All in all, the creation of self-casting items was something that Zorian put squarely into the ‘probably not worth it’ category. He wasn’t nearly good enough with spell formula currently to pull it off, and even if he were, it was still a very difficult sub-field of magic item creation that gave very dubious gains. Though he did eventually intend to track down a blueprint for a blasting rod — probably the simplest of self-casting items that blasted whatever it was pointed at with a torrent of barely-constrained energy, usually fire. A fittingly named item, and one of the few self-casting items that was known to be reliable and effective in actual combat, at least at close range. It was not a priority, however — such an item would be more of a last resort, side-arm sort of weapon than something to build his skills around.

“I’m not as useless at this sort of cloak-and-dagger stuff as you might think, though,” Gurey said. “As I said, Aldwin was the spellcaster, but I was the one who identified the targets. You can’t spy on a threat unless you know they are a threat, after all. And I was always very good at spotting who our competition was and keeping an eye on their activities.
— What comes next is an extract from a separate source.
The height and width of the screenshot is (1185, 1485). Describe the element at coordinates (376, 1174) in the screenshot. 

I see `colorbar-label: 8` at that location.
People underestimate how much information you can get simply by being well connected and giving a few expensive gifts to people.”
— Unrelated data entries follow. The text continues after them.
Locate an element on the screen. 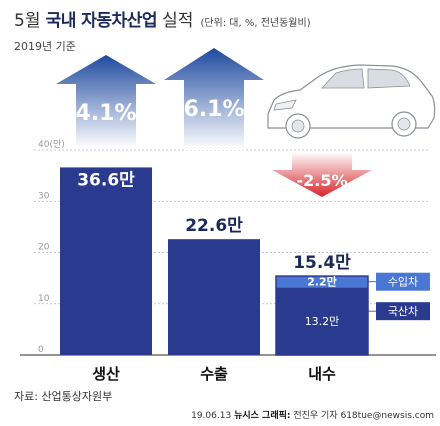 The width and height of the screenshot is (440, 426). unit-note: (단위: 대, %, 전년동월비) is located at coordinates (256, 24).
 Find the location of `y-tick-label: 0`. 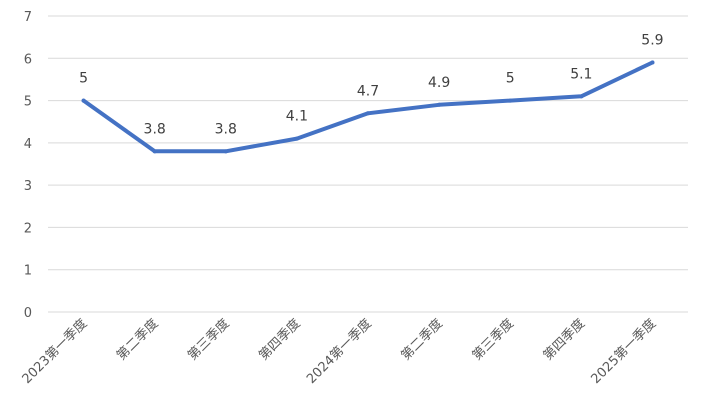

y-tick-label: 0 is located at coordinates (28, 314).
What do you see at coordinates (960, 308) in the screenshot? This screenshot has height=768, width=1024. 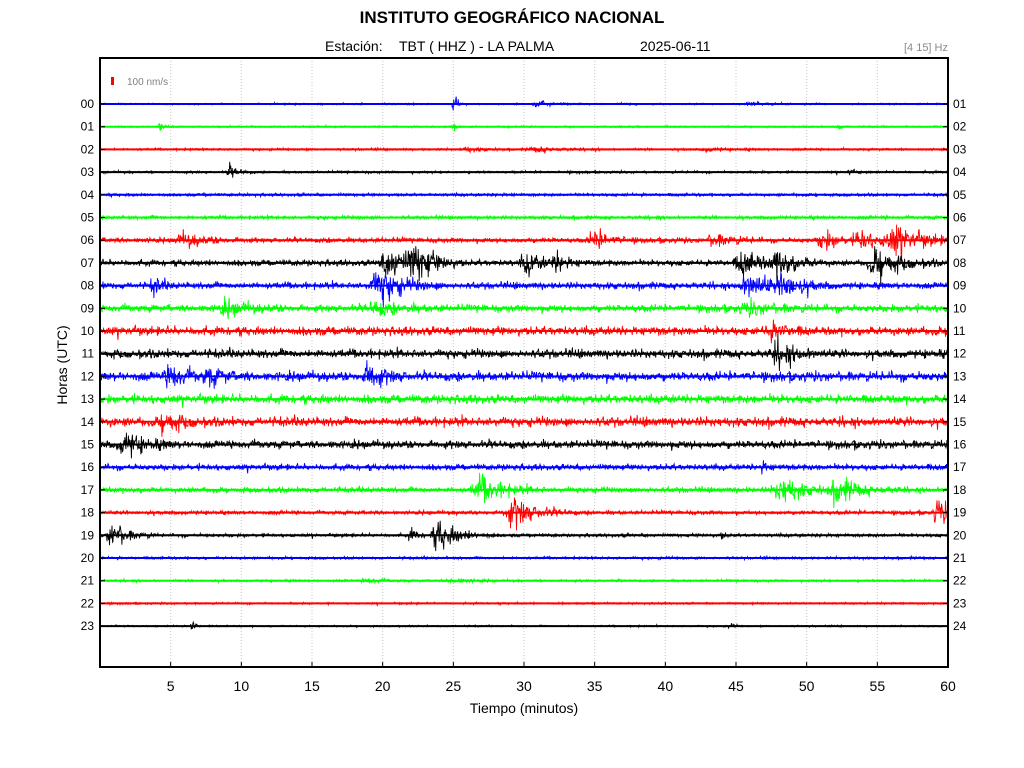 I see `right-tick-label: 10` at bounding box center [960, 308].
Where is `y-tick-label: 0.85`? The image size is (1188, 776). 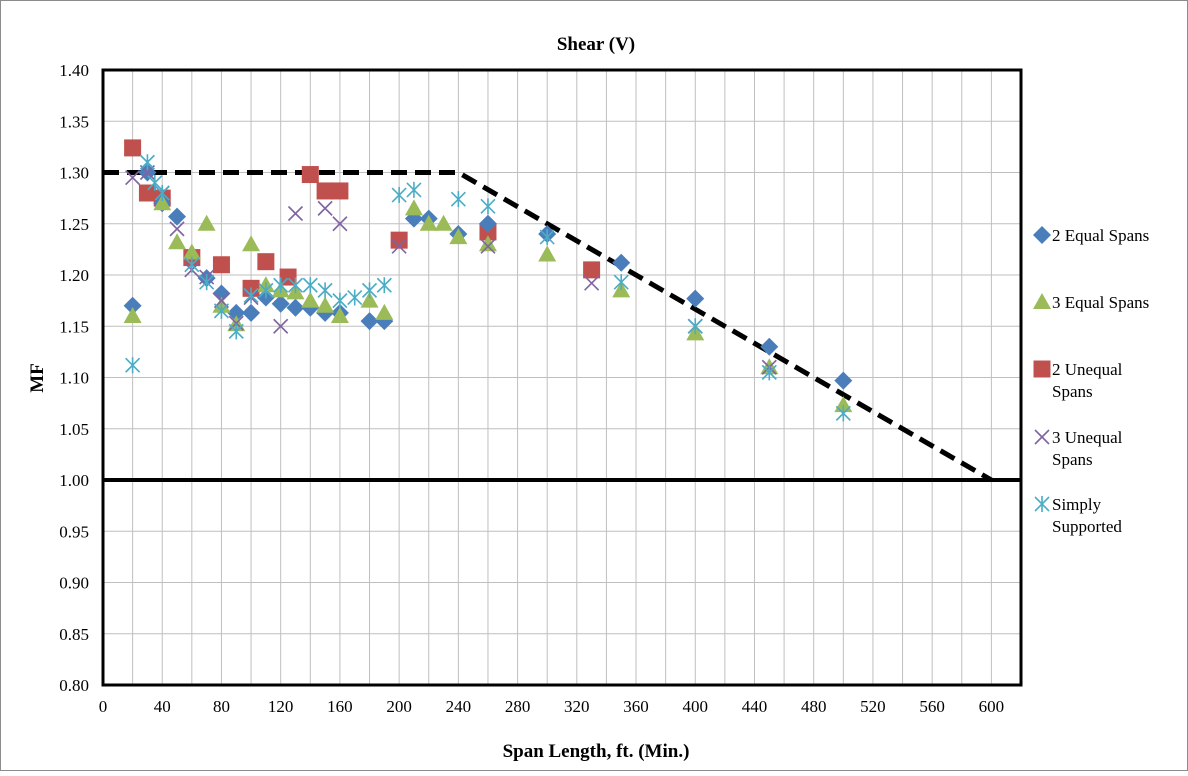 y-tick-label: 0.85 is located at coordinates (74, 634).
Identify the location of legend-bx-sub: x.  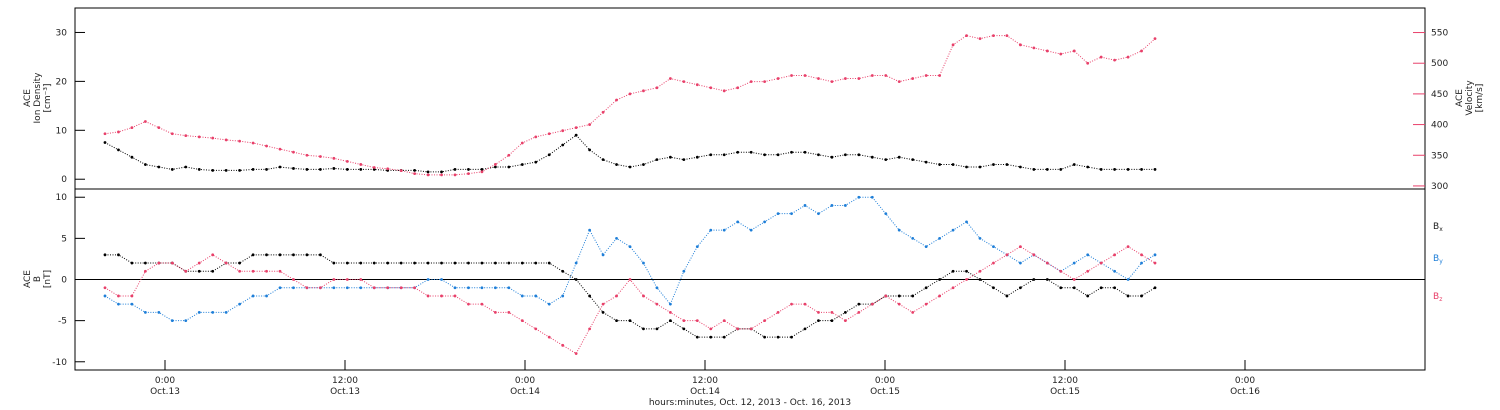
(1441, 230).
“You mean bribes,” said Zorian.

“Zorian, my friend, you have much to learn,” Gurey said, shaking his head. “Bribes are illegal. There is no law against generosity. Giving that bottle of expensive wine to your drinking buddy or inviting someone to that fancy annual dance that they’ve always wanted to attend is just being nice and no one can prove otherwise.”

“Right,” Zorian sighed. “I guess I shouldn’t talk, since I’m willing to go along with your plans. And speaking of which, why don’t we get back to the reason we’re here in the first place. What exactly do you want from me and what are you offering?”

“Very well. I presume you know about Vazen’s General Store?”

“The biggest magic-related shop in town?” asked Zorian.

“That one, yes. Cwili and Rofoltin Equipment was once bigger and able to compete with them on a more equal footing, but since the death of my partner two years ago those days have passed. Recently they have closed a deal with another company from Cyoria, but they have been silent about the contents of the deal. Everyone knows they have bought a bunch of spell formula schematics, alchemical recipes and production licenses, so it’s obvious they intend to seriously branch out into the production side of the business, but the exact details have been successfully kept secret. That is a problem. Depending on what Vazen intends to produce, some things are going to decline sharply in value, while the price of the raw materials used to make them goes up to a similar degree.”

“I see. You need to see what your rival will release so that you can prepare for the impact it will have on the market,” mused Zorian.

“Well, that and so that I can see if it is possible to counter his move in some fashion,” Gurey said.

“I suppose you know where I can find that information?” Zorian asked. “Not in the shop itself, I hope. That place is bound to be heavily warded.”

“It’s not nearly as warded as you might think — some basic counters to stop teleportation and divination, and that’s about it. But the place is always manned, even during the night, so you’re right that they’re not something you’d want to tangle with. Fortunately, you don’t have to. In the end, Vazen’s own paranoia is his undoing — I have found out that instead of keeping the documents in his heavily guarded shop, he has brought them into his much less protected home. Apparently he doesn’t even trust his own employees.”

“How protected is his home?” asked Zorian.

“Well, my information might be a little outdated since I got it two and a half years ago, from my then-living partner who scouted the entire building, but I doubt much has changed. It has an anti-divination ward and all the doors and windows have intruder alarms and that’s it. The documents themselves are kept in a safe, though, and that is bound to have much more serious defenses.”